▶ **Tarea por realizar**: Extrae literalmente del texto sobre la serpiente de verano el fragmento que va desde «Con el tiempo» hasta «un nuevo Chernóbil.».

▶ **Texto seleccionado**:
↓

Con el tiempo la globalización acabó con la sequía periódica informativa (aparición de los canales de TV de 24 horas de noticias) pero la gran digitalización, a su vez, serpientizó la información: si no hubiera habido este fenómeno de trivialización extrema basada en el sensacionalismo no hubiésemos tenido el fenómeno de las fake news, versión perversa y malintencionada de las inocentes y primitivas serpientes de verano. Este agosto nos ha costado identificar la serpiente de verano como es debido, y en nuestra humilde opinión el bailoteo desacomplejado de Sanna Marin, la primera ministra finesa, no da la talla; tampoco, y ni siquiera, el riesgo de la central nuclear ucraniana nos ha hecho levantar la ceja al temer un nuevo Chernóbil.
Hemos llegado, a pesar de todo, este año, a rizar el rizo con este asunto: ahora la serpiente de verano es el verano mismo. El incremento de temperaturas producido a raíz del cambio climático nos ha hecho ir un poco más allá del habitual charloteo sobre el tiempo que hace: cuando llueve, porque llueve, y cuando no, porque no. La manifestación de lo que parece un recalentamiento del planeta ha venido de la mano de cierto temor por una posible crisis energética en Europa y unos efectos colaterales de la guerra de Ucrania que pueden poner en peligro el estado del bienestar (que tanto parecen menospreciar los putineros hasta que les tocan la faltriquera). El verano, en tanto que serpiente de verano, se muestra, sin embargo, por boca de Emmanuel Macron y su “la abundancia se ha acabado”; hombre, es demasiado pronto aún para enseñar las cartas del juego del sistema y hacia donde apunta la partida.

↑

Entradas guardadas
↓

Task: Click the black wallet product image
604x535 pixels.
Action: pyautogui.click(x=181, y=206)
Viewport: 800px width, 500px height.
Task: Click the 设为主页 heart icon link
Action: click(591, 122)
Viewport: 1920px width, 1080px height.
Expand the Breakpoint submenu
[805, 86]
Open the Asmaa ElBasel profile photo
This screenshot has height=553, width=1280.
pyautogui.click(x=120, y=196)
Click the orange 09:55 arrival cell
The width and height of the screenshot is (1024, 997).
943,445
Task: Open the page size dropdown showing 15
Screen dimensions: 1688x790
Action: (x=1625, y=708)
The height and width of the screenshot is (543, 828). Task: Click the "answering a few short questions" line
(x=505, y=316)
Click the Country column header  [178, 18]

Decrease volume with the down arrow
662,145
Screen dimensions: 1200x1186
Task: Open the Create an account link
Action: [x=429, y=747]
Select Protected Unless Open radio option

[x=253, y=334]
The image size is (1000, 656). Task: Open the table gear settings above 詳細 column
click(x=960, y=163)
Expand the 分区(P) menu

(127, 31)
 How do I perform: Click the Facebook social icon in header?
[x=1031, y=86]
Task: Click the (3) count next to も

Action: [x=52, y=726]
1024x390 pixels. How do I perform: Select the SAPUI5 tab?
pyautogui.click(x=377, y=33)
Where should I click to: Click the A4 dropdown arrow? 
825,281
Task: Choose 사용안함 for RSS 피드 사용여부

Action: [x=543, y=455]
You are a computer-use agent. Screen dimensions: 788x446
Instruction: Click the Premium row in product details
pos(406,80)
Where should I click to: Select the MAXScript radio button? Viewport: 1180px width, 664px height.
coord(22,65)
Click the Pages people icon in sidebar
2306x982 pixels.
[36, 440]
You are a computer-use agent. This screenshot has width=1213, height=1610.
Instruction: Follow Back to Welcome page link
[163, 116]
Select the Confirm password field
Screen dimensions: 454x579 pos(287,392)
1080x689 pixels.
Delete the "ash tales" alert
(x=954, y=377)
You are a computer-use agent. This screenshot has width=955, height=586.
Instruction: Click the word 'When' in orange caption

↑

▶ **Respuesta del ejercicio**:
Con el tiempo la globalización acabó con la sequía periódica informativa (aparición de los canales de TV de 24 horas de noticias) pero la gran digitalización, a su vez, serpientizó la información: si no hubiera habido este fenómeno de trivialización extrema basada en el sensacionalismo no hubiésemos tenido el fenómeno de las fake news, versión perversa y malintencionada de las inocentes y primitivas serpientes de verano. Este agosto nos ha costado identificar la serpiente de verano como es debido, y en nuestra humilde opinión el bailoteo desacomplejado de Sanna Marin, la primera ministra finesa, no da la talla; tampoco, y ni siquiera, el riesgo de la central nuclear ucraniana nos ha hecho levantar la ceja al temer un nuevo Chernóbil.